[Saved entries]
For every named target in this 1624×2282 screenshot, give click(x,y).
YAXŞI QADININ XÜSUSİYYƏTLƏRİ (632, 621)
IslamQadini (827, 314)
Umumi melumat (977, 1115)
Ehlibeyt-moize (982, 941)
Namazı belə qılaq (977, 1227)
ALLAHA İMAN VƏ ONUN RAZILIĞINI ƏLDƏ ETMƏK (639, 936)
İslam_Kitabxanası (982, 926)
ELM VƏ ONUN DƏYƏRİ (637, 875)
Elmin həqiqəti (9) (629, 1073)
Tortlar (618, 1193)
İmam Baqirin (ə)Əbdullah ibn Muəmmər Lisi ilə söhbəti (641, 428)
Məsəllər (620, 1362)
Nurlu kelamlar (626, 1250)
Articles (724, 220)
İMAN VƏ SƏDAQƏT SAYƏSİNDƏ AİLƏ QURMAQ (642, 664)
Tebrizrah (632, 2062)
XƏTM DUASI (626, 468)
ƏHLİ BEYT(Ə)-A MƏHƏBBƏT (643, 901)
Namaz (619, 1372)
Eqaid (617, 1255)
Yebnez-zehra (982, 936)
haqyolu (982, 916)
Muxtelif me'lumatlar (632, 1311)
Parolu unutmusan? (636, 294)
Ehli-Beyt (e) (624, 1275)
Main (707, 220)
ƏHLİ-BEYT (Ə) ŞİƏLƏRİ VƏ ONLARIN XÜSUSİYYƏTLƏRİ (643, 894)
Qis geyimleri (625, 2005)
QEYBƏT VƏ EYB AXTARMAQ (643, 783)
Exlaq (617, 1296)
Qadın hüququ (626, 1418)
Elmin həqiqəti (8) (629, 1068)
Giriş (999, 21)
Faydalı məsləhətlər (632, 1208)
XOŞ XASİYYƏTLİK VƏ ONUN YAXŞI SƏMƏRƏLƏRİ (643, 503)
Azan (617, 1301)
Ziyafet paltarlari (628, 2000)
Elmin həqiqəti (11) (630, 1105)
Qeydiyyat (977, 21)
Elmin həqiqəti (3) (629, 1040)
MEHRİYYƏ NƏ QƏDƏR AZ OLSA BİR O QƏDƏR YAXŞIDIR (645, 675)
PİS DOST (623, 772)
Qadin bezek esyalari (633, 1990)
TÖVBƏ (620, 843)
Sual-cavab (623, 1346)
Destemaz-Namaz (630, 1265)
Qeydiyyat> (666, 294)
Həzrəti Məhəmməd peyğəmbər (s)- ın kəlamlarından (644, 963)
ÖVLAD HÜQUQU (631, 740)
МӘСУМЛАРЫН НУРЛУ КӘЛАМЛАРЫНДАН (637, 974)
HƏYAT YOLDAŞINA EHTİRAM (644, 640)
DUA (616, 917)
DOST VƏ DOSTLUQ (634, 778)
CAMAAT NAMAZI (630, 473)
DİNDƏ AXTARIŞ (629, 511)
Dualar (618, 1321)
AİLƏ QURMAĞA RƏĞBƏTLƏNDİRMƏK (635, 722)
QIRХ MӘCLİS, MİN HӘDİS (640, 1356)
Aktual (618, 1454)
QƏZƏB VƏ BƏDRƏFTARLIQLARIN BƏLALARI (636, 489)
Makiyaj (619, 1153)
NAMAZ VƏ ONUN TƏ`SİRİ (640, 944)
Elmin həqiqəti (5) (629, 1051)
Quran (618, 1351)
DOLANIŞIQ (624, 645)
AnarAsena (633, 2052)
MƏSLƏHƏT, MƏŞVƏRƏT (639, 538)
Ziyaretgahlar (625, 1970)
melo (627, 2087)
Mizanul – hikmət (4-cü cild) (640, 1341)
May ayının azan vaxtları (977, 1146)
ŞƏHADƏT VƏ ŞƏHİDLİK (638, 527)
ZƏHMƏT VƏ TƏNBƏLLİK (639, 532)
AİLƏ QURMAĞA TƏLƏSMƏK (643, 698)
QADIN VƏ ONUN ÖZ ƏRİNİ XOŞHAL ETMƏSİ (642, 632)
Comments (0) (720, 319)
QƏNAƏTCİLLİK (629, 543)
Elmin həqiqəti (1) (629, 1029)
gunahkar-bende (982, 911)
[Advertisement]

- **TASK INSTRUCTIONS**
List each line of the records that holds the string "XÜSUSİYYƏTLƏRİ".

- **ANSWER SPACE**
YAXŞI QADININ XÜSUSİYYƏTLƏRİ (632, 621)
ƏHLİ-BEYT (Ə) ŞİƏLƏRİ VƏ ONLARIN XÜSUSİYYƏTLƏRİ (643, 894)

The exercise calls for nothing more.